START Data for this task

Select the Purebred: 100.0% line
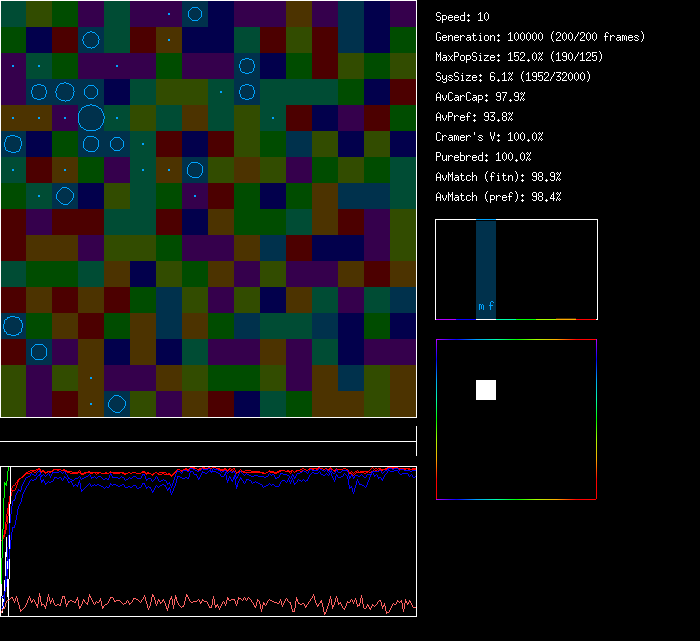Screen dimensions: 700x641 point(483,157)
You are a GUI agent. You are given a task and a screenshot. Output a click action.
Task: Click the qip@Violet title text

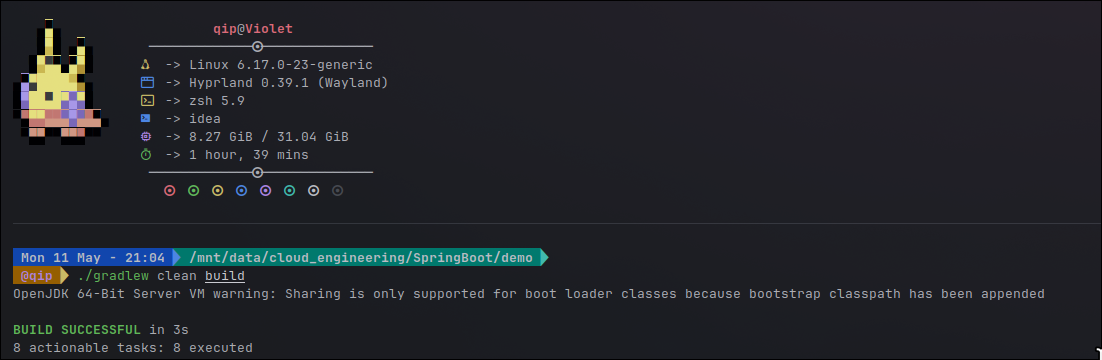[x=253, y=29]
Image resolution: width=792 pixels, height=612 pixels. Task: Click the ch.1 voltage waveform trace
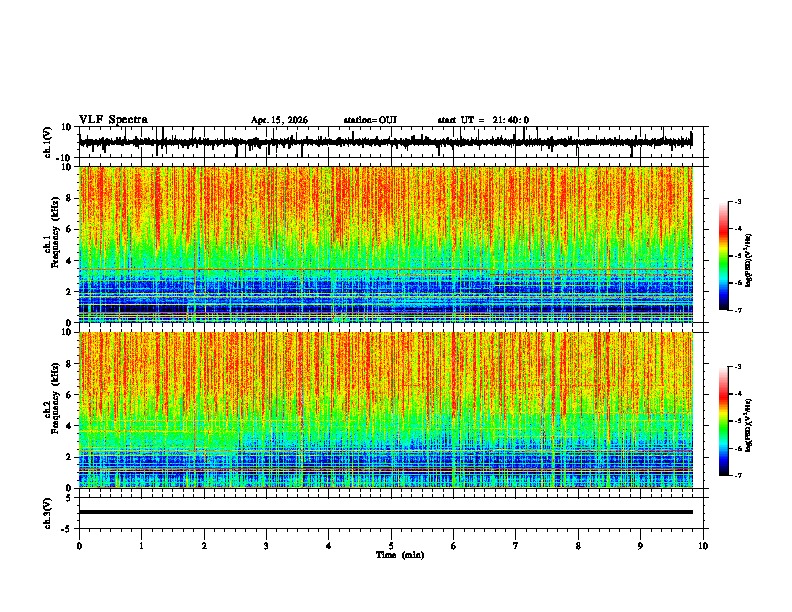click(385, 143)
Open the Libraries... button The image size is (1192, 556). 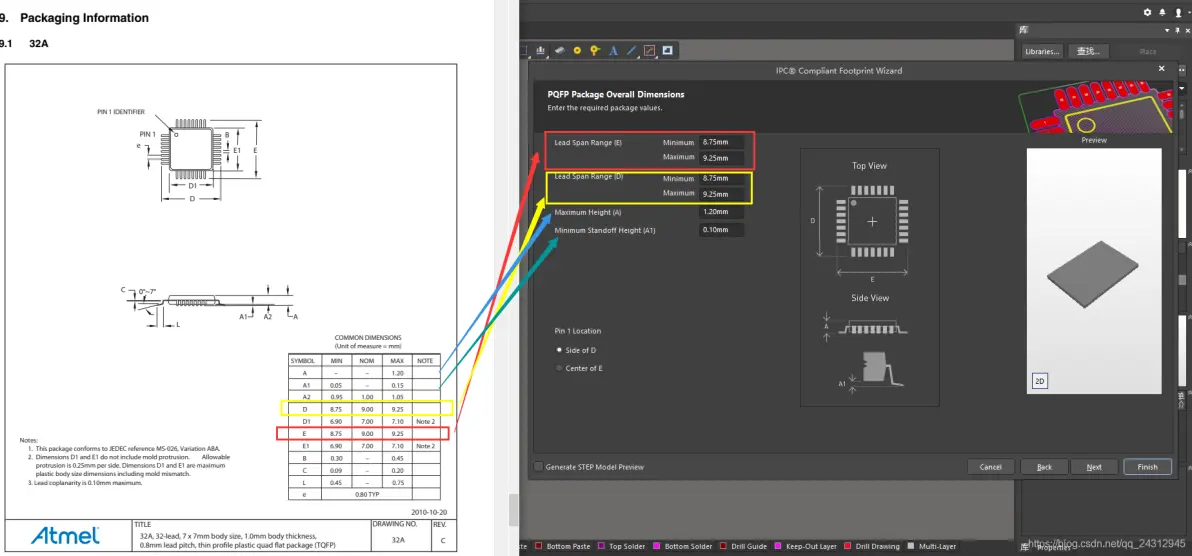point(1041,52)
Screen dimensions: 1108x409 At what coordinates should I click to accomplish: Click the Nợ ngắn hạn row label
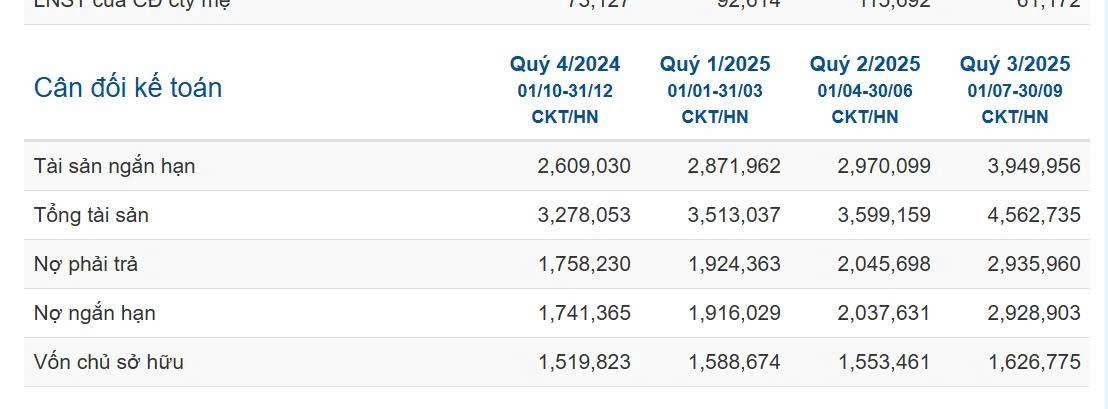click(95, 313)
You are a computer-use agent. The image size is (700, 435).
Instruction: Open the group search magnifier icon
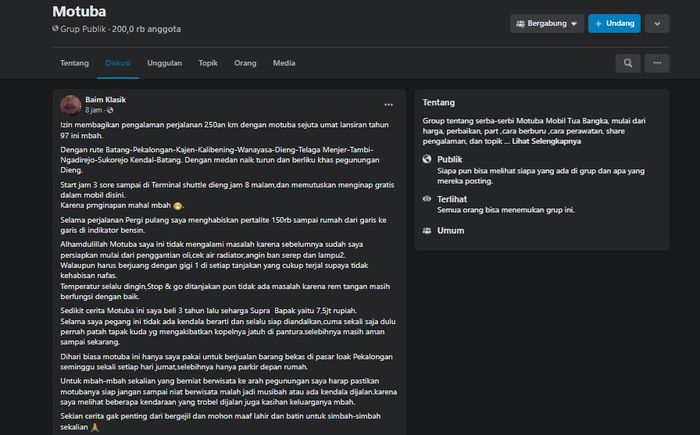[x=628, y=63]
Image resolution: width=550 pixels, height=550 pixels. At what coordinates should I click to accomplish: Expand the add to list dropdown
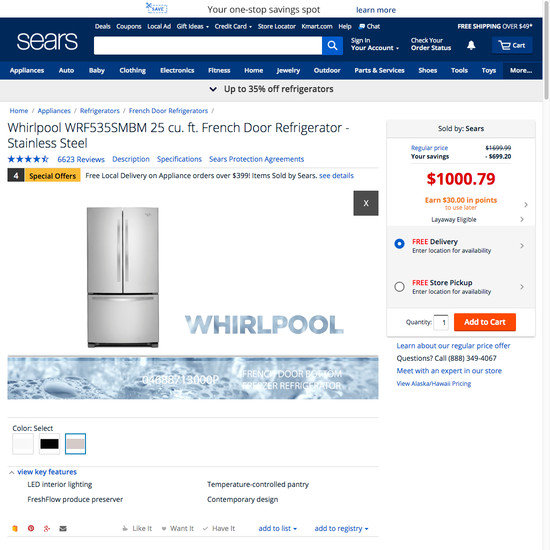point(277,528)
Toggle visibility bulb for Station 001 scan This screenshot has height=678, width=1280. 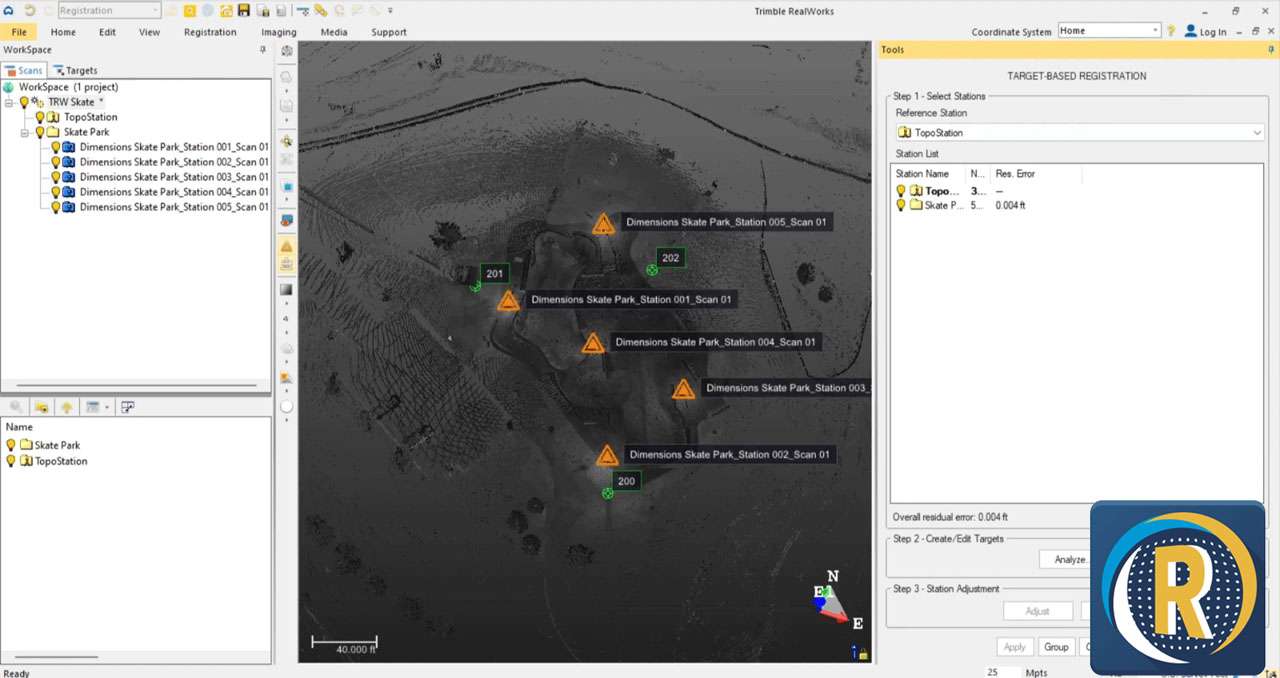pos(56,147)
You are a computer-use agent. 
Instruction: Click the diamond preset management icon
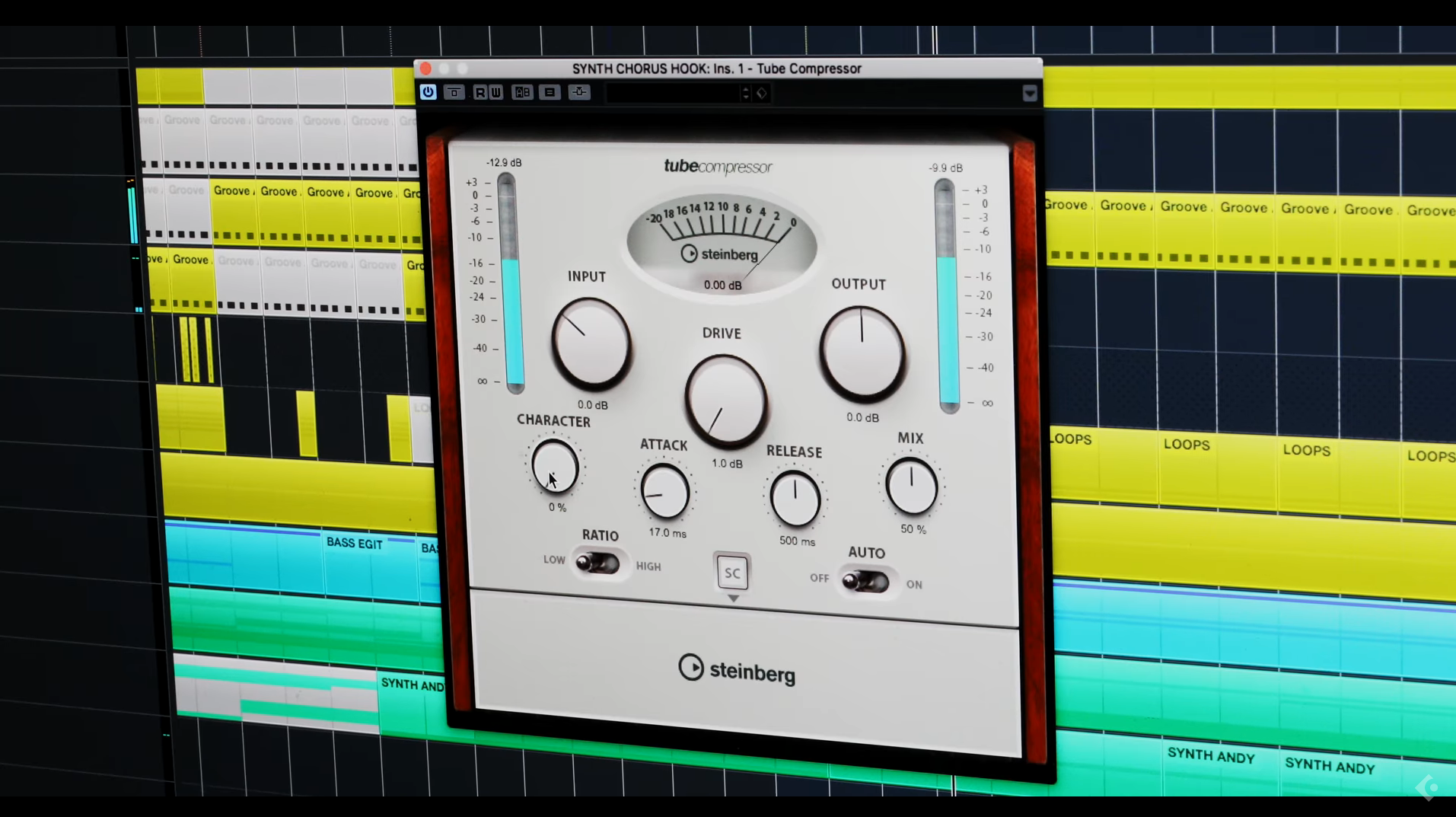(762, 93)
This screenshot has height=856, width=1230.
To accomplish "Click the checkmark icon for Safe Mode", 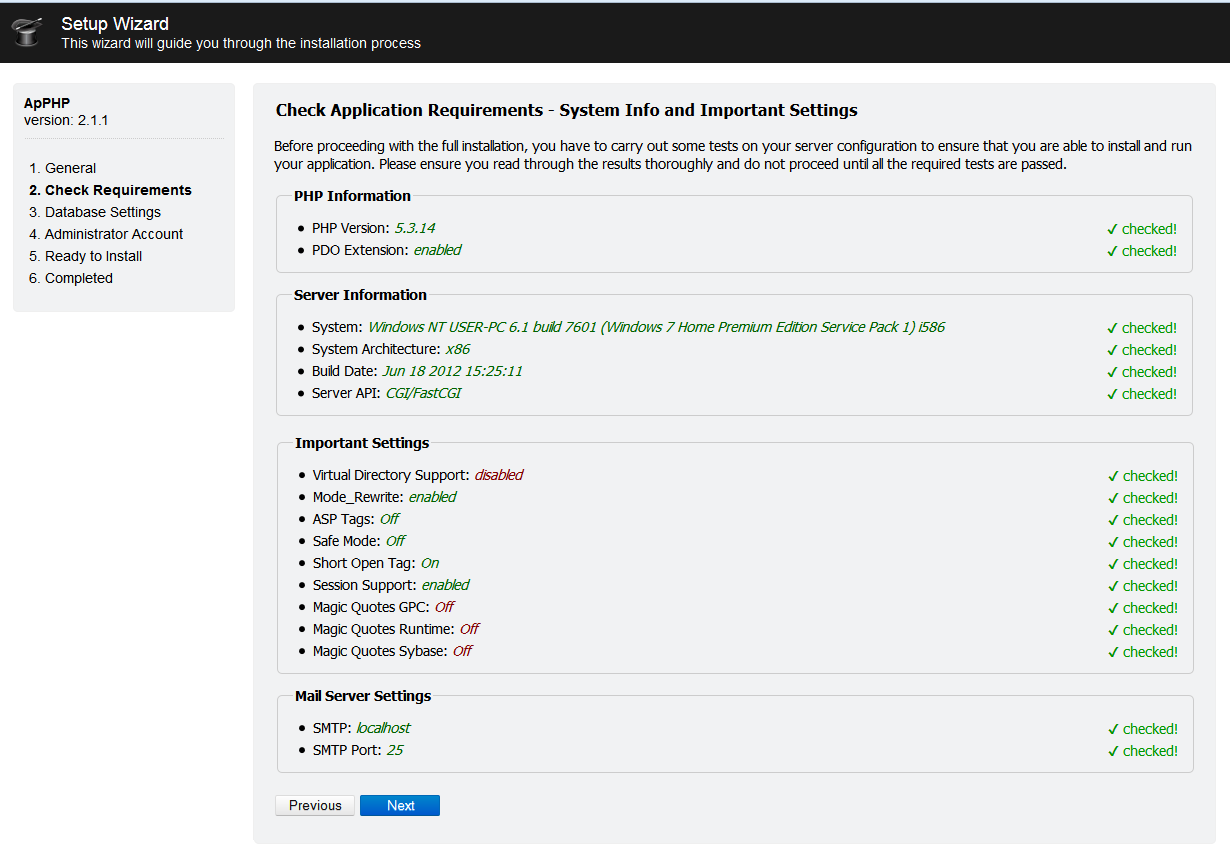I will 1113,542.

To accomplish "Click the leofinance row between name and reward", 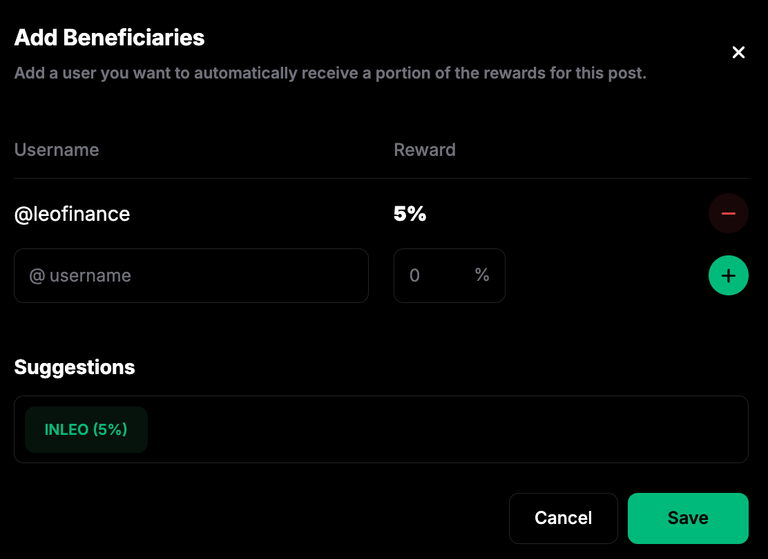I will 262,214.
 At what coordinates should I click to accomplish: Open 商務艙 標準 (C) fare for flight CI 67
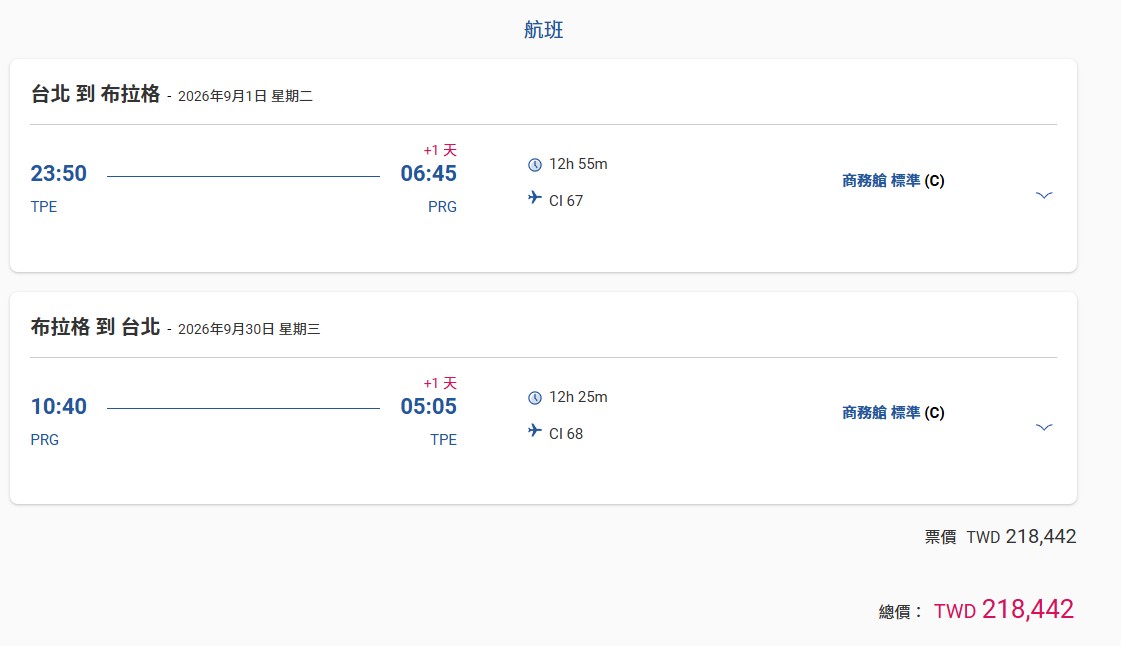(x=893, y=181)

END Data for this task

● **Required work**
For every line of the entries holding the string "computer", add one to a tally; give the final figure only.

● **Response below**
2